**What to work on**
The word "agent" marks the lines to copy; find all of them in the entries below.

Records from a data collection
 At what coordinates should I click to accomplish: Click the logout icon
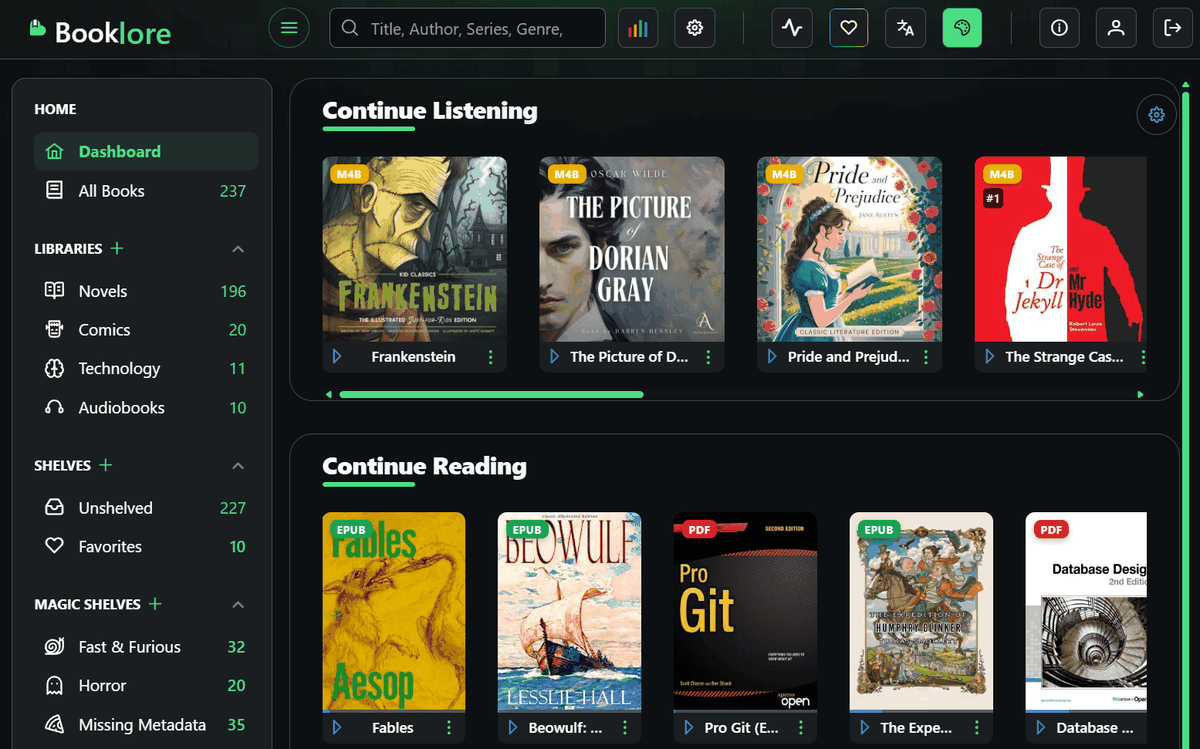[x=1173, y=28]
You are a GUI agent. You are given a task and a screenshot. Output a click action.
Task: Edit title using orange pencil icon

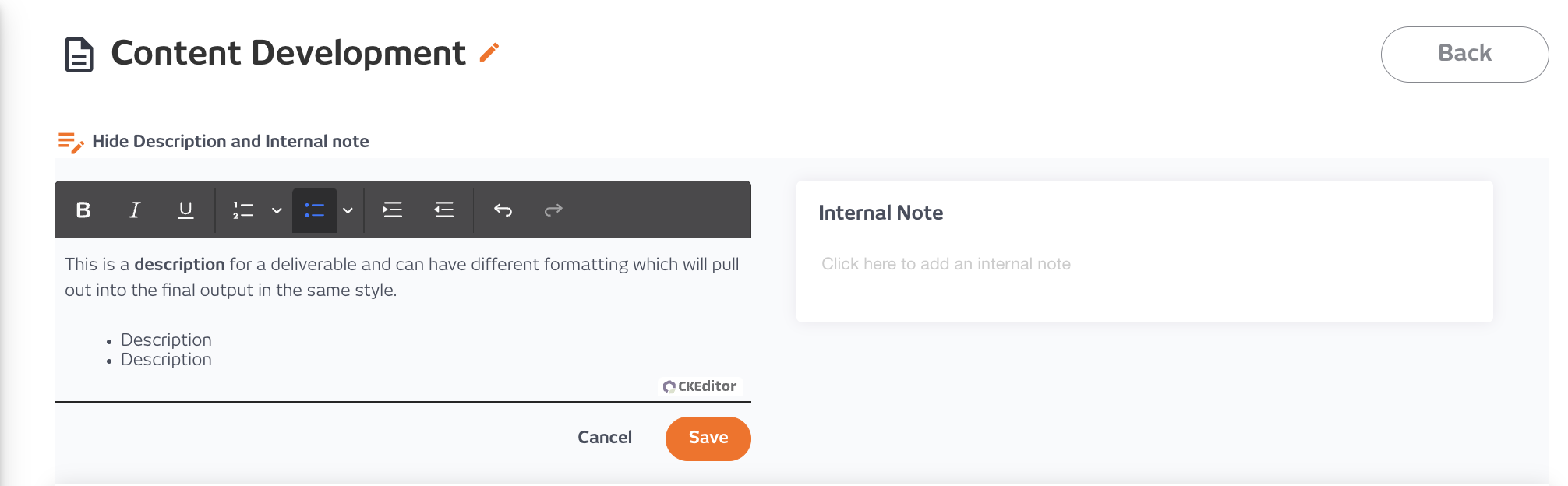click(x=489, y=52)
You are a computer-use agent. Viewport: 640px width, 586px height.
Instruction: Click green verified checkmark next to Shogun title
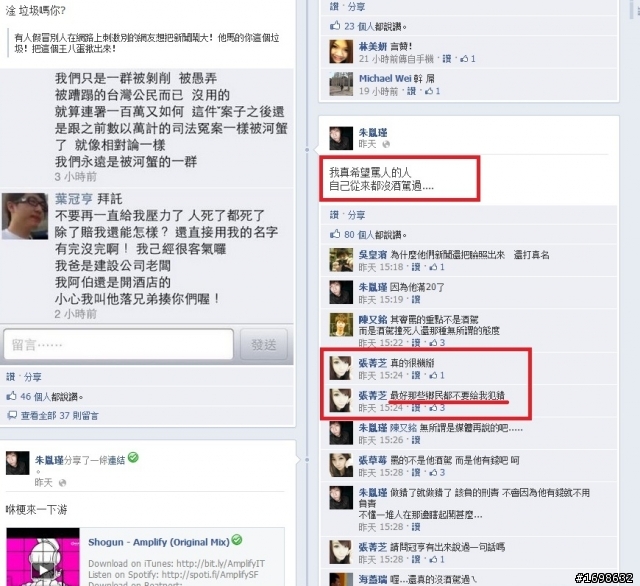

**Written answer**
You are a GUI agent. You are given a task and a screenshot. Output a click action.
You are a computer-use agent. Viewport: 640px width, 586px height.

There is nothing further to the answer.